TASK STATEMENT
Return every one of the records below word for word, with each line in its original order.

DATA RECORDS
┌──

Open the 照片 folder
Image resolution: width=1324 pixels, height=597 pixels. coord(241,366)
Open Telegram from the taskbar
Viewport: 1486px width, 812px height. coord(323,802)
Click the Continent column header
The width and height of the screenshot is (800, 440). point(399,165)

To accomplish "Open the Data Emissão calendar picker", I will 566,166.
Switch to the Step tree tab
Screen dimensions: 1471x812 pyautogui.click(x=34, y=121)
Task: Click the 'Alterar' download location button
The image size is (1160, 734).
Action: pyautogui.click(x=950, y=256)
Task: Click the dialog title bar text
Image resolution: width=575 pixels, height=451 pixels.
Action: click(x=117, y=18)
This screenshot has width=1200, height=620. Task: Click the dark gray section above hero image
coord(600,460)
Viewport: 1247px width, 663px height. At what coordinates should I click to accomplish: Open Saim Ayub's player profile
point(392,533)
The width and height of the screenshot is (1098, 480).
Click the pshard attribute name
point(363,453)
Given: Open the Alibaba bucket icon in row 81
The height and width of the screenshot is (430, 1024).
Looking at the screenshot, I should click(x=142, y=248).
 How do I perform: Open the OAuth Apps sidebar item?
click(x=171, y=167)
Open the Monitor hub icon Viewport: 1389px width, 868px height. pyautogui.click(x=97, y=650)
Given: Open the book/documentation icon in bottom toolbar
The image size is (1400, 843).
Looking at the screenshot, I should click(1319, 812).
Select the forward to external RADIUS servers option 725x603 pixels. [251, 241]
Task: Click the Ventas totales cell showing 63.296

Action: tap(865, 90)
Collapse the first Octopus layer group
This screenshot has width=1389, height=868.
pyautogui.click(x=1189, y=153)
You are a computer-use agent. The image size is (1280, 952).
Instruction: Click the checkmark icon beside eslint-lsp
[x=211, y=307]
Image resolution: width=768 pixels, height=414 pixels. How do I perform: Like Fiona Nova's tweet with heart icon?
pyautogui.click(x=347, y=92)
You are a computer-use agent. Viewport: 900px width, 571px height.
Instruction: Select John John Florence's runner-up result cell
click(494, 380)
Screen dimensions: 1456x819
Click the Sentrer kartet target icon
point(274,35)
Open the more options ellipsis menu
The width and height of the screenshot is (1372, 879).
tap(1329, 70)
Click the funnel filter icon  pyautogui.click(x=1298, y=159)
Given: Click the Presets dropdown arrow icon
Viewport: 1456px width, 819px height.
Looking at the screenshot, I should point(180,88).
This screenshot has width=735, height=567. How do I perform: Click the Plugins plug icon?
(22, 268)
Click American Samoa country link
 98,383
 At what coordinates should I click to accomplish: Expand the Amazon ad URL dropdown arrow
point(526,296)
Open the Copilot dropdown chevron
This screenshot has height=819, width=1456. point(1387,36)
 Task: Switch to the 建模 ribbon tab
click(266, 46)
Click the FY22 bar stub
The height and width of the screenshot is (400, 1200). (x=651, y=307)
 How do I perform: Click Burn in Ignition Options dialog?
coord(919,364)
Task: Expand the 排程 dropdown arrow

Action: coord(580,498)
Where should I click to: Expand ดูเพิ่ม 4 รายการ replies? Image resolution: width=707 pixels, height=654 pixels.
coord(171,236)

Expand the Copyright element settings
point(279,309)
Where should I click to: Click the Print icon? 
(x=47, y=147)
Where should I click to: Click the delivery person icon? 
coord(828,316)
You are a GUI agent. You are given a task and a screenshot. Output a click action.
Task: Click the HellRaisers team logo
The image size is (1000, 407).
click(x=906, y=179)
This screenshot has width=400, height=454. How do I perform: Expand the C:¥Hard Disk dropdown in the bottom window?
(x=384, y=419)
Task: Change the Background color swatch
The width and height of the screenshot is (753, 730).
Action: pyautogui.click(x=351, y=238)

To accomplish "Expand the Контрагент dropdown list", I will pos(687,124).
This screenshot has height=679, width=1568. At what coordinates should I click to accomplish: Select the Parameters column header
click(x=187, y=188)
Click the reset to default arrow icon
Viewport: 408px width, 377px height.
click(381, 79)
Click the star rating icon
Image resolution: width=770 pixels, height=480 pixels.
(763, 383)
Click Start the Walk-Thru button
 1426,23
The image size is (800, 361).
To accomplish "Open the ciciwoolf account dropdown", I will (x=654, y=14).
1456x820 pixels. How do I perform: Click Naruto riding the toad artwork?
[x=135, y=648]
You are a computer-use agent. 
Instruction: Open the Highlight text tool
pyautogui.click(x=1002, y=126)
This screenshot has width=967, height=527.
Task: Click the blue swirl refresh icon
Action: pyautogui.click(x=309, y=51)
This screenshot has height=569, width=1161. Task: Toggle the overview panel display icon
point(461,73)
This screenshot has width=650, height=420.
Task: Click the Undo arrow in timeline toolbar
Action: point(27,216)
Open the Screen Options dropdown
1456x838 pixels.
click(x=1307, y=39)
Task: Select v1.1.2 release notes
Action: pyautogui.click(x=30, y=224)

└──

CORRECT OUTPUT
Open the 照片 folder
Image resolution: width=1324 pixels, height=597 pixels. coord(241,366)
Open Telegram from the taskbar
Viewport: 1486px width, 812px height. coord(323,802)
Click the Continent column header
The width and height of the screenshot is (800, 440). point(399,165)

To accomplish "Open the Data Emissão calendar picker", I will 566,166.
Switch to the Step tree tab
Screen dimensions: 1471x812 pyautogui.click(x=34, y=121)
Task: Click the 'Alterar' download location button
The image size is (1160, 734).
Action: pyautogui.click(x=950, y=256)
Task: Click the dialog title bar text
Image resolution: width=575 pixels, height=451 pixels.
Action: click(x=117, y=18)
This screenshot has width=1200, height=620. Task: Click the dark gray section above hero image
coord(600,460)
Viewport: 1247px width, 663px height. At what coordinates should I click to accomplish: Open Saim Ayub's player profile
point(392,533)
The width and height of the screenshot is (1098, 480).
Click the pshard attribute name
point(363,453)
Given: Open the Alibaba bucket icon in row 81
The height and width of the screenshot is (430, 1024).
Looking at the screenshot, I should click(x=142, y=248).
 How do I perform: Open the OAuth Apps sidebar item?
click(x=171, y=167)
Open the Monitor hub icon Viewport: 1389px width, 868px height. pyautogui.click(x=97, y=650)
Given: Open the book/documentation icon in bottom toolbar
The image size is (1400, 843).
Looking at the screenshot, I should click(1319, 812).
Select the forward to external RADIUS servers option 725x603 pixels. [251, 241]
Task: Click the Ventas totales cell showing 63.296

Action: tap(865, 90)
Collapse the first Octopus layer group
This screenshot has width=1389, height=868.
pyautogui.click(x=1189, y=153)
You are a computer-use agent. The image size is (1280, 952).
Instruction: Click the checkmark icon beside eslint-lsp
[x=211, y=307]
Image resolution: width=768 pixels, height=414 pixels. How do I perform: Like Fiona Nova's tweet with heart icon?
pyautogui.click(x=347, y=92)
You are a computer-use agent. Viewport: 900px width, 571px height.
Instruction: Select John John Florence's runner-up result cell
click(494, 380)
Screen dimensions: 1456x819
Click the Sentrer kartet target icon
point(274,35)
Open the more options ellipsis menu
The width and height of the screenshot is (1372, 879).
tap(1329, 70)
Click the funnel filter icon  pyautogui.click(x=1298, y=159)
Given: Click the Presets dropdown arrow icon
Viewport: 1456px width, 819px height.
Looking at the screenshot, I should point(180,88).
This screenshot has width=735, height=567. How do I perform: Click the Plugins plug icon?
(22, 268)
Click American Samoa country link
 98,383
 At what coordinates should I click to accomplish: Expand the Amazon ad URL dropdown arrow
point(526,296)
Open the Copilot dropdown chevron
This screenshot has height=819, width=1456. point(1387,36)
 Task: Switch to the 建模 ribbon tab
click(266, 46)
Click the FY22 bar stub
The height and width of the screenshot is (400, 1200). (x=651, y=307)
 How do I perform: Click Burn in Ignition Options dialog?
coord(919,364)
Task: Expand the 排程 dropdown arrow

Action: coord(580,498)
Where should I click to: Expand ดูเพิ่ม 4 รายการ replies? Image resolution: width=707 pixels, height=654 pixels.
coord(171,236)

Expand the Copyright element settings
point(279,309)
Where should I click to: Click the Print icon? 
(x=47, y=147)
Where should I click to: Click the delivery person icon? 
coord(828,316)
You are a GUI agent. You are given a task and a screenshot. Output a click action.
Task: Click the HellRaisers team logo
The image size is (1000, 407).
click(x=906, y=179)
This screenshot has width=400, height=454. How do I perform: Expand the C:¥Hard Disk dropdown in the bottom window?
(x=384, y=419)
Task: Change the Background color swatch
The width and height of the screenshot is (753, 730).
Action: pyautogui.click(x=351, y=238)

To accomplish "Expand the Контрагент dropdown list", I will pos(687,124).
This screenshot has height=679, width=1568. At what coordinates should I click to accomplish: Select the Parameters column header
click(x=187, y=188)
Click the reset to default arrow icon
Viewport: 408px width, 377px height.
click(381, 79)
Click the star rating icon
Image resolution: width=770 pixels, height=480 pixels.
(763, 383)
Click Start the Walk-Thru button
 1426,23
The image size is (800, 361).
To accomplish "Open the ciciwoolf account dropdown", I will (x=654, y=14).
1456x820 pixels. How do I perform: Click Naruto riding the toad artwork?
[x=135, y=648]
You are a computer-use agent. 
Instruction: Open the Highlight text tool
pyautogui.click(x=1002, y=126)
This screenshot has width=967, height=527.
Task: Click the blue swirl refresh icon
Action: pyautogui.click(x=309, y=51)
This screenshot has height=569, width=1161. Task: Toggle the overview panel display icon
point(461,73)
This screenshot has width=650, height=420.
Task: Click the Undo arrow in timeline toolbar
Action: point(27,216)
Open the Screen Options dropdown
1456x838 pixels.
click(x=1307, y=39)
Task: Select v1.1.2 release notes
Action: pyautogui.click(x=30, y=224)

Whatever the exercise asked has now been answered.